-- PROBLEM TO WORK ON --
In the records below, find the line that contains "The image size is (1568, 779)." and the line that contains "Go to program Overview page". Set down exactly those lines and every line between them, and nothing more.

-- RECORDS SHOWN --
● ● ● ● ●

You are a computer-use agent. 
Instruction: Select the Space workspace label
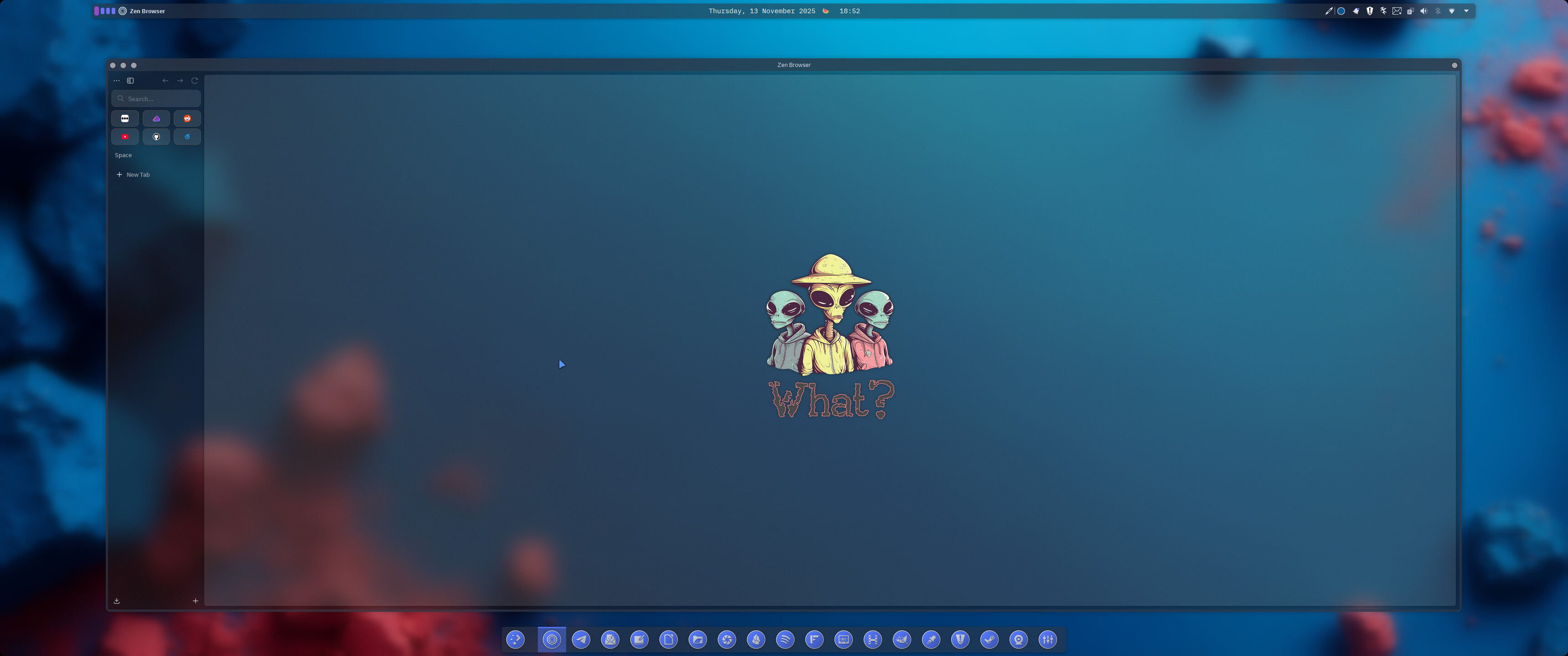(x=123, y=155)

● ● ● ● ●

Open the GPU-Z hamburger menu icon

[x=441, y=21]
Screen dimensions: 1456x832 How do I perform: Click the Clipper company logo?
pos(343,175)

● ● ● ● ●

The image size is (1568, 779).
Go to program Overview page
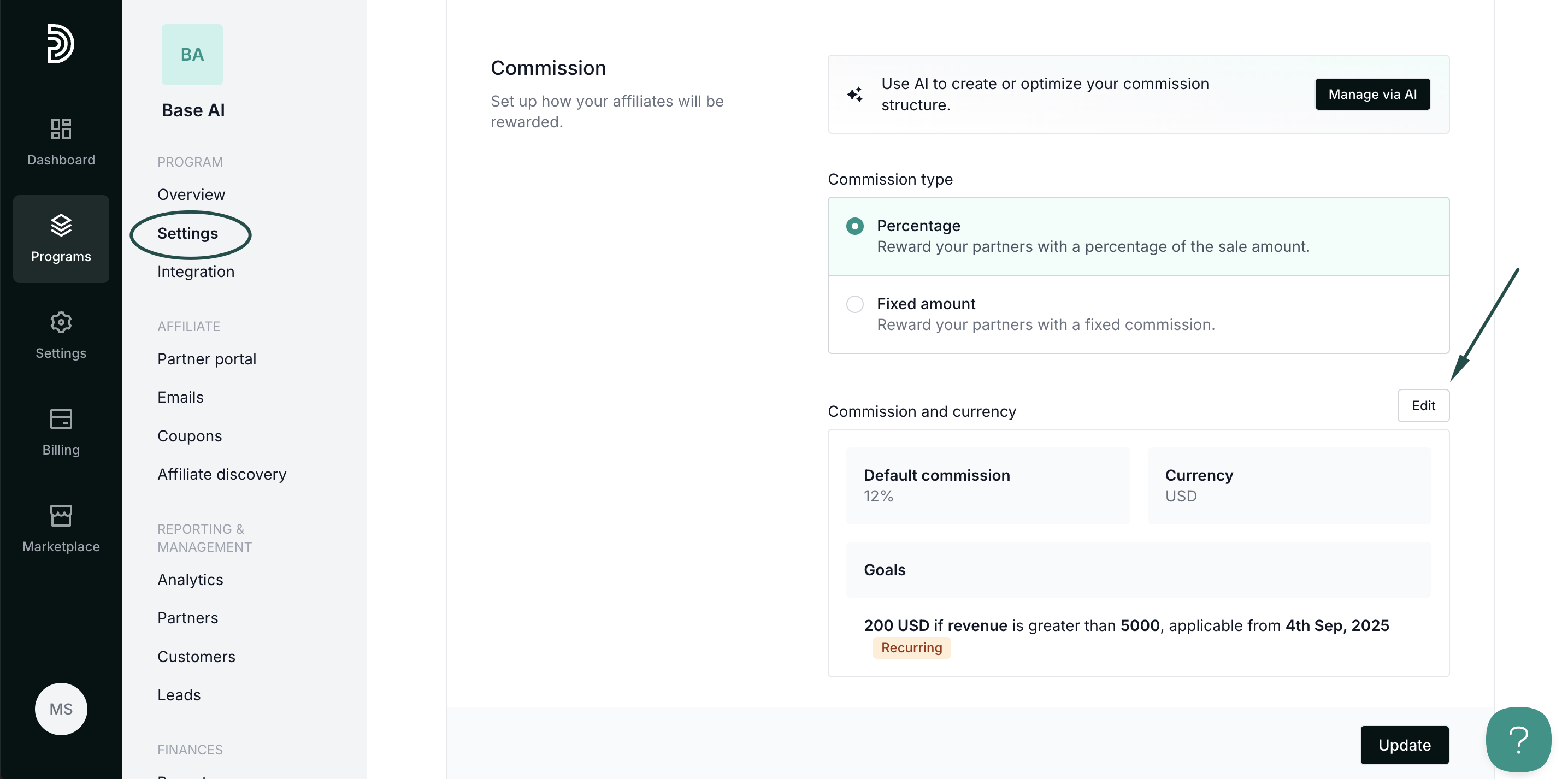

● ● ● ● ●

-- ANSWER SECTION --
The image size is (1568, 779).
Go to program Overview page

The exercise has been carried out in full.